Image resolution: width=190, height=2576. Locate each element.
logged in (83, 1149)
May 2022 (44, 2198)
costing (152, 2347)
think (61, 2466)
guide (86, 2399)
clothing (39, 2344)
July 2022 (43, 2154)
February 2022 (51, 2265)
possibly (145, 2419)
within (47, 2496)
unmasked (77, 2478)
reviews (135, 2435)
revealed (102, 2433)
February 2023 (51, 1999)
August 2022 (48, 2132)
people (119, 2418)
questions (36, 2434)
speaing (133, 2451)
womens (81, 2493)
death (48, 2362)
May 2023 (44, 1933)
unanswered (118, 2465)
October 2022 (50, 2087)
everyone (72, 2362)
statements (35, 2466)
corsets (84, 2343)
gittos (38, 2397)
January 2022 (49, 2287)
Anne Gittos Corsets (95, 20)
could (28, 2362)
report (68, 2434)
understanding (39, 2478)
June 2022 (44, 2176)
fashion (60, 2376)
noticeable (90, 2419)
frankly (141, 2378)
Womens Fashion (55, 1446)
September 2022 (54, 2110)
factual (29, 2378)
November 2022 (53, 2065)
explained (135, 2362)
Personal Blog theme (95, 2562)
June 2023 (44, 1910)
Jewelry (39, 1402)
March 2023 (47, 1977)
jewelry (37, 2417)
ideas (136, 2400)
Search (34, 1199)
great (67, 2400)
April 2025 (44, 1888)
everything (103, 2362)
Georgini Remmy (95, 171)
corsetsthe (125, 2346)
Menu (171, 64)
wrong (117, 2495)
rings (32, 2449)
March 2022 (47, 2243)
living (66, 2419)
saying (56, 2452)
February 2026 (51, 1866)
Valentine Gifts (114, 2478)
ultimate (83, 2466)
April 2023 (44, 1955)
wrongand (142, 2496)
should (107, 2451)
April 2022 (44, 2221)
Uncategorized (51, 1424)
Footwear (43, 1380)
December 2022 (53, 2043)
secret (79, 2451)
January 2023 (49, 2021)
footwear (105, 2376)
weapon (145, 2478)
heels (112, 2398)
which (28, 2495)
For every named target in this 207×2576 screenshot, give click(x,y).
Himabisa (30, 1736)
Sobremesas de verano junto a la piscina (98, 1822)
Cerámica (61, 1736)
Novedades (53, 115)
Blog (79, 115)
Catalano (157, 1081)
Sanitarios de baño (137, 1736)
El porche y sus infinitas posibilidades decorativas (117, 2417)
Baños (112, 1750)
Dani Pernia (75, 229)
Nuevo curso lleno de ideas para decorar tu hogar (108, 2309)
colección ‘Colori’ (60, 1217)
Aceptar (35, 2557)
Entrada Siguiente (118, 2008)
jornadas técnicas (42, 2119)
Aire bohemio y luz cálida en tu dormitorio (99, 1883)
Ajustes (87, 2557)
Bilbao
•••
Exercise brief -> All of the material above is to be repeated exactly.

Answer to the problem ->
Image resolution: width=190, height=2576. Locate each element.
logged in (83, 1149)
May 2022 (44, 2198)
costing (152, 2347)
think (61, 2466)
guide (86, 2399)
clothing (39, 2344)
July 2022 (43, 2154)
February 2022 (51, 2265)
possibly (145, 2419)
within (47, 2496)
unmasked (77, 2478)
reviews (135, 2435)
revealed (102, 2433)
February 2023 (51, 1999)
August 2022 (48, 2132)
people (119, 2418)
questions (36, 2434)
speaing (133, 2451)
womens (81, 2493)
death (48, 2362)
May 2023 (44, 1933)
unanswered (118, 2465)
October 2022 (50, 2087)
everyone (72, 2362)
statements (35, 2466)
corsets (84, 2343)
gittos (38, 2397)
January 2022 (49, 2287)
Anne Gittos Corsets (95, 20)
could (28, 2362)
report (68, 2434)
understanding (39, 2478)
June 2022 (44, 2176)
fashion (60, 2376)
noticeable (90, 2419)
frankly (141, 2378)
Womens Fashion (55, 1446)
September 2022 (54, 2110)
factual (29, 2378)
November 2022 (53, 2065)
explained (135, 2362)
Personal Blog theme (95, 2562)
June 2023 (44, 1910)
Jewelry (39, 1402)
March 2023 (47, 1977)
jewelry (37, 2417)
ideas (136, 2400)
Search (34, 1199)
great (67, 2400)
April 2025 (44, 1888)
everything (103, 2362)
Georgini Remmy (95, 171)
corsetsthe (125, 2346)
Menu (171, 64)
wrong (117, 2495)
rings (32, 2449)
March 2022 (47, 2243)
living (66, 2419)
saying (56, 2452)
February 2026 (51, 1866)
Valentine Gifts (114, 2478)
ultimate (83, 2466)
April 2023 (44, 1955)
wrongand (142, 2496)
should (107, 2451)
April 2022 (44, 2221)
Uncategorized (51, 1424)
Footwear (43, 1380)
December 2022 (53, 2043)
secret (79, 2451)
January 2023 (49, 2021)
footwear (105, 2376)
weapon (145, 2478)
heels (112, 2398)
which (28, 2495)
For every named target in this 207×2576 screenshot, give click(x,y).
Himabisa (30, 1736)
Sobremesas de verano junto a la piscina (98, 1822)
Cerámica (61, 1736)
Novedades (53, 115)
Blog (79, 115)
Catalano (157, 1081)
Sanitarios de baño (137, 1736)
El porche y sus infinitas posibilidades decorativas (117, 2417)
Baños (112, 1750)
Dani Pernia (75, 229)
Nuevo curso lleno de ideas para decorar tu hogar (108, 2309)
colección ‘Colori’ (60, 1217)
Aceptar (35, 2557)
Entrada Siguiente (118, 2008)
jornadas técnicas (42, 2119)
Aire bohemio y luz cálida en tu dormitorio (99, 1883)
Ajustes (87, 2557)
Bilbao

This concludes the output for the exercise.